Transcribe every line of the records below without alteration, leaving out the pictures.

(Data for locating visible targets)
•••

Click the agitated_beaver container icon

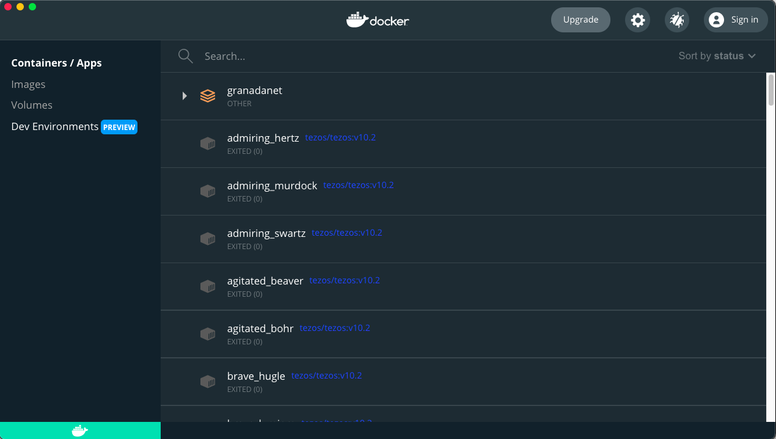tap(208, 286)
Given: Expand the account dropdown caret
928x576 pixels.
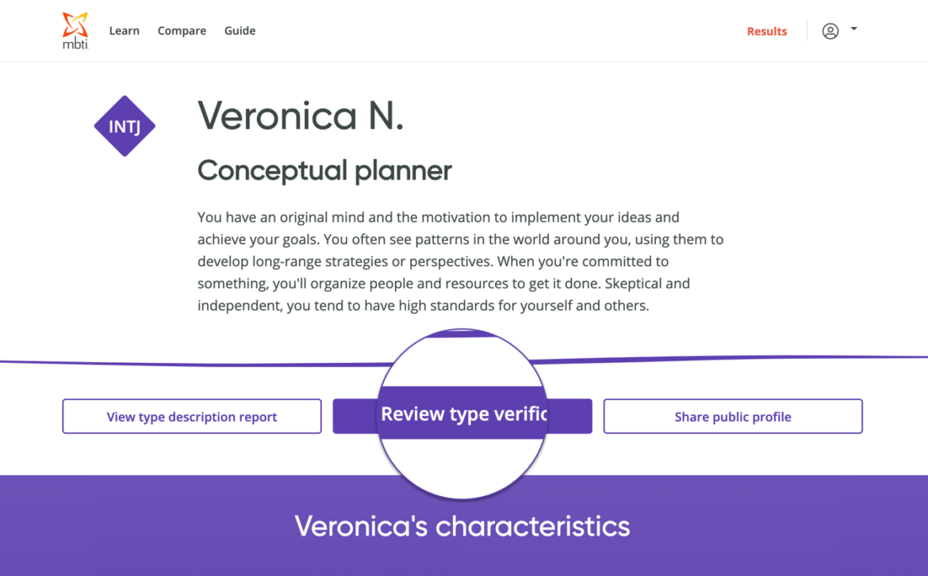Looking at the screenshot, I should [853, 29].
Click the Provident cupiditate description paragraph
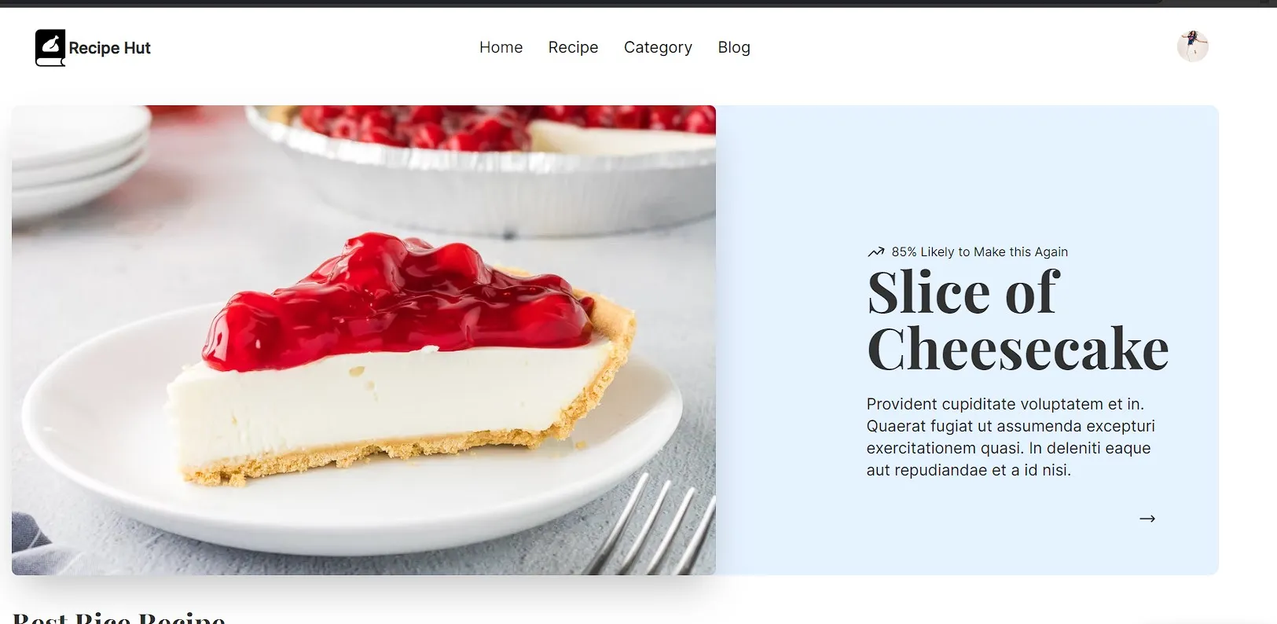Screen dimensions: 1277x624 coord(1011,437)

•••

**The output**:
Click the agitated_beaver container icon

tap(208, 286)
Given: Expand the account dropdown caret
928x576 pixels.
Looking at the screenshot, I should [853, 29].
Click the Provident cupiditate description paragraph
Screen dimensions: 1277x624 coord(1011,437)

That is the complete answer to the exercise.